• Key oil market reports a driver of commodities sentiment
  • Pulse of US consumer key to Fed ‘patience’ after a mixed February employment report
  • Greece still a potential source of market anxiety as ECB buying begins

Geopolitics a focus in a light data week. With the Chinese People‘s Congress setting a reduced GDP growth target of ‘around’ 7%, but Islamist violence threatening to impair Libyan and Iraqi oil production, this week’s oil market reports could be a key driver of commodity market sentiment. Reports from the DoE (Tue) and IEA (Fri) should provide an updated steer on the global demand-supply balance that, in our view, remains constructive for crude in the medium term. Alongside the official start of the ECB’s QE purchases from 9 March, which could add to downward pressure on Eurozone yields but also boost growth prospects, global deflationary worries should continue to abate.

Retail sales report a litmus test of US consumers’ health. With February’s employment report disappointing with soft earnings, US retail sales (Thu) will provide a further steer on the strength of domestic consumption, the principal recent driver of growth overall. Stable-to-higher gasoline prices point to firmer headline retail numbers than in recent months, with the ’control group’ print, feeding into GDP estimates, expected to show a gain of 0.4%. Friday’s University of Michigan sentiment survey for March, along with questions about inflation expectations, will provide further colour. Although recent US data have been mixed relative to expectations, in contrast to improvement in the Eurozone (Chart 1), marked absolute softness would be needed to raise doubts about the Fed’s readiness to drop its ‘patient’ language in the statement of its March 17-18 meeting.

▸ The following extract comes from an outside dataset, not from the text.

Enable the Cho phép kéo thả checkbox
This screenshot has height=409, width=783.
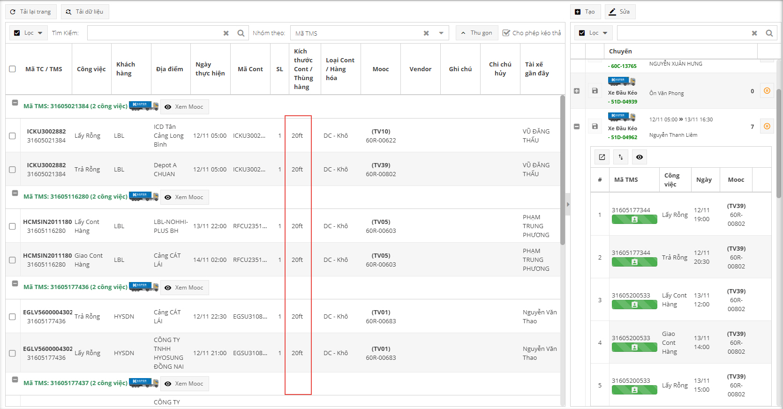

Eurozone data firming, but Greece still a source of anxiety. Following the stronger-than-expected German industrial production data for January, we look for Eurozone-wide data (Thu) to show a 0.7% monthly gain, helped by an unwind of the erratic weakness in data for some smaller countries. Yet the improving outlook for the economy - as highlighted by upward revisions to the ECB’s growth expectations - is still likely to face adverse headlines on Greece.  Monday’s Eurogroup meeting statement could highlight the gulf between demands for a specific timeline for implementation of Greek reforms, and any early disbursal of funds to avert a cash crunch.

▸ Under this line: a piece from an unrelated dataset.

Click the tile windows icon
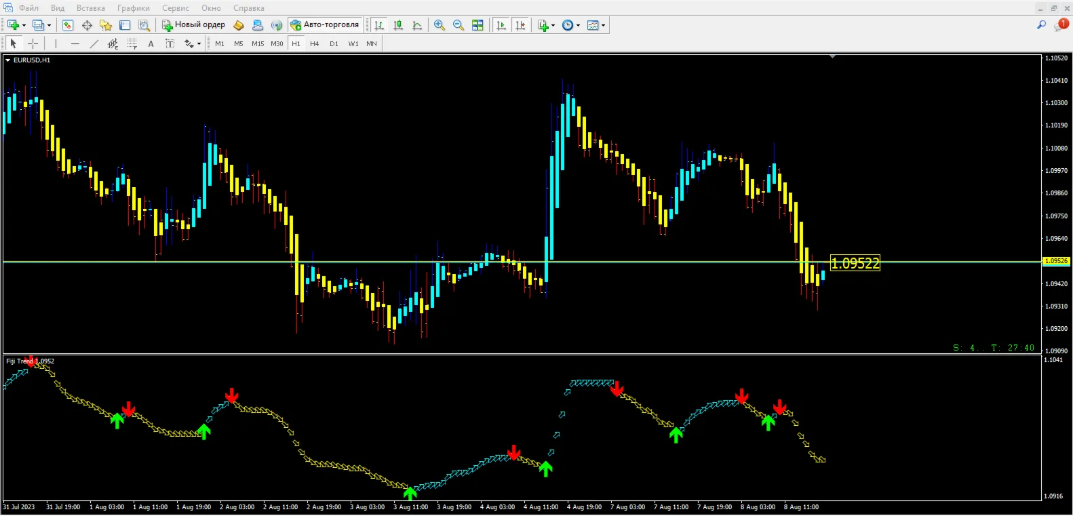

First hard data on domestic activity outlook, with growth above trend likely. Following firm outturns for recent survey indicators of UK activity, notably February’s PMIs (Chart 2), industrial production (Wed) and construction output (Fri) for January will give the first steer from official data on UK growth in Q1. We expect a modest 0.2% monthly gain in production and an above-consensus 1.5% expansion in construction activity. Such outturns - consistent with growth remaining at or above 0.6% per quarter - would point to ongoing absorption of the econony’s spare capacity that, in time, would warrant a tightening in UK monetary policy. Of secondary interest will be the RICS housing survey for February (Thu), expected to corroborate the trough in housing market activity already seen in mortgage approvals data for January. An improving activity outlook - supported by falling mortgage rates and a more favourable stamp duty taxation regime - points to a fading drag on GDP from housing market turnover. Finally, trade data for January (Thu) will be scrutinised for signs of UK exports benefiting from a pick-up in Eurozone activity.

Central bank front quieter, but surprises still possible. A lighter central bank calendar for the coming week sees the RBNZ’s Monetary Policy Statement (Wed) alongside an expected no-change rate decision, which could emphasise a dovish policy bias. Meanwhile, the Russian rouble’s appreciation in February should allow the CBR to cut sharply (Fri), easing pressure on the economy, against a backdrop of sanctions renewal discussions by EU foreign ministers meeting in Latvia.